Les larmes aux yeux, Léonor Brito n'arrivait toujours pas à y croire. Cela faisait plus de six ans que sa fille était plongée dans cette profonde torpeur. Elle avait tant prier pour pouvoir un jour la revoir autrement qu'allongée sur un lit, branchée à des machines, les paupières clauses. Mais l'état de sa fille, resté plus ou moins stable pendant toute la durée de son coma, s'était subitement empiré la veille. Nanda avait été mise en soins intensifs et les espoirs de sa mère s'était envolés. Quand le Docteur Camargo l'avait donc contacté, Léonor s'attendait à ce qu'il lui annonça le décès de sa fille comme il n'avait jamais cessé de l'y préparer. Mais à son grand bonheur, il l'informa du contraire. Laissant tout derrière elle, Léonor s'était précipitée jusqu'à l'hôpital pour y attendre le prochain éveil de son enfant. Et maintenant qu'elle l'avait en face d'elle, la jeune femme ne pu retenir ses larmes.
D'un pas hésitant, elle s'approcha de sa fille, la contemplant comme un magnifique papillon qui pouvait s'envoler au moindre geste brusque. Délicatement, elle lui caressa son visage harmonieux et ses longs cheveux noirs. Puis, elle l'étreignit avec tant de force que même si elle l'avait voulu, sa fille n'aurait pu se détacher d'elle. L'adolescente elle-même n'avait aucune intention de la lâcher. Elle referma ses bras autour de sa mère et lui caressa le dos en pleurant doucement sur son épaule.
- Maman, souffla Nanda entre deux sanglots.
Léonor remarqua que sa voix était encore légèrement enrouée. Ce ne fut pas surprenant vu le temps qu'elle avait passé sans utiliser ses cordes vocales.
- Tu m'as tellement manquée ma chérie...
- Maman... Qu'est-ce... Qu'est-ce qui se passe ?... Qu'est-ce que je fais à l'hôpital ?
- Tu ne t'en souviens pas ? demanda nerveusement Léonor en s'écartant de sa fille.
Elle la dévisagea longuement, espérant déceler une forme de compréhension. Cependant, Nanda secoua la tête confuse et le regard de sa mère s'assombrit.
- Je dois appeler le Docteur Camargo.
- Non, contesta Nanda en lui saisissant la main.
- Ne t'inquiète pas mon trésor, la rassura sa mère. Il ne te fera pas de mal, il doit juste t'examiner.

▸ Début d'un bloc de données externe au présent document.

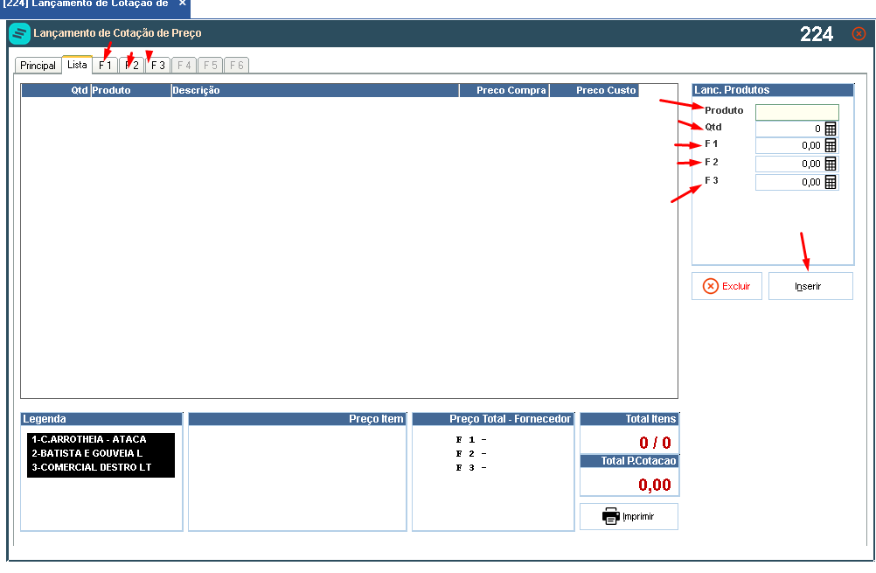The height and width of the screenshot is (573, 876).
Task: Open the F 1 supplier tab
Action: pos(105,66)
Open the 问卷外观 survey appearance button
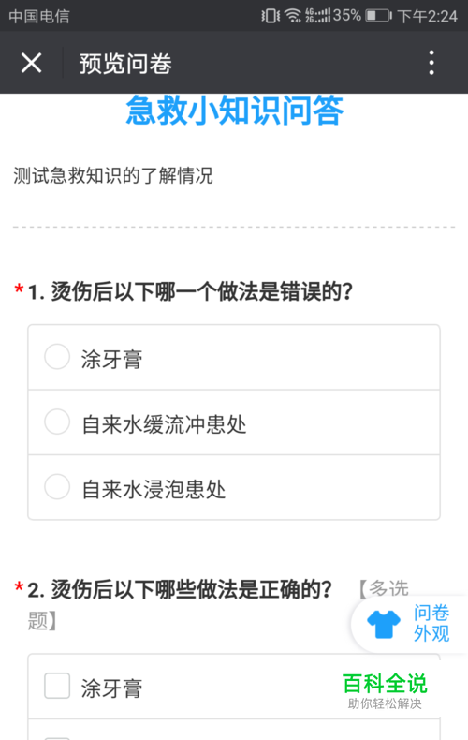 410,624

Bien que contrariée, Nanda acquiesça pour faire plaisir à sa mère. Après lui avoir demandé de ne pas bouger, Léonor sortit un moment avant de revenir avec le médecin et l'une de ses collègues. À leur entrée, l'adolescente les dévisagea longuement. Mais un coup d'œil à sa génitrice suffit à l'apaiser. Le Docteur Camargo céda la place à sa collègue sur l'unique chaise à côté de son lit. Elle sortit un bloc note et et stylo tandis que le neurochirurgien se chargea des présentations.
- Bonsoir Nanda, je suis le Docteur Renaldo Camargo, ton neurochirurgien et voici le Docteur Sofía Abrahāo, ta psychologue.
- Ta mère nous a dit que tu étais un peu perdue, intervint cette dernière. Tu veux bien nous raconter ton dernier souvenir pour que nous puissions t'aider à te repérer ?
L'adolescente leva les yeux vers sa mère en silence. Celle-ci lui sourit, l'incitant à s'exprimer librement.
- Mon dernier souvenir ? C'était hier...
Nanda se racla la gorge avant de reprendre :
- Papa avait trouvé le petit chiot que João, Alinne et moi, on avait adopté en cachette. Et comme on savait que maman n'en voudrait pas, on a supplié papa de la convaincre.
- Et c'est la dernière chose dont tu te rappelles ? insista la femme médecin les sourcils froncés.
- Je vous l'ai dit, elle ne se souvient pas de l'accident, s'emporta Léonor.
À ces mots, le cœur de Nanda s'emballa au même titre que son souffle.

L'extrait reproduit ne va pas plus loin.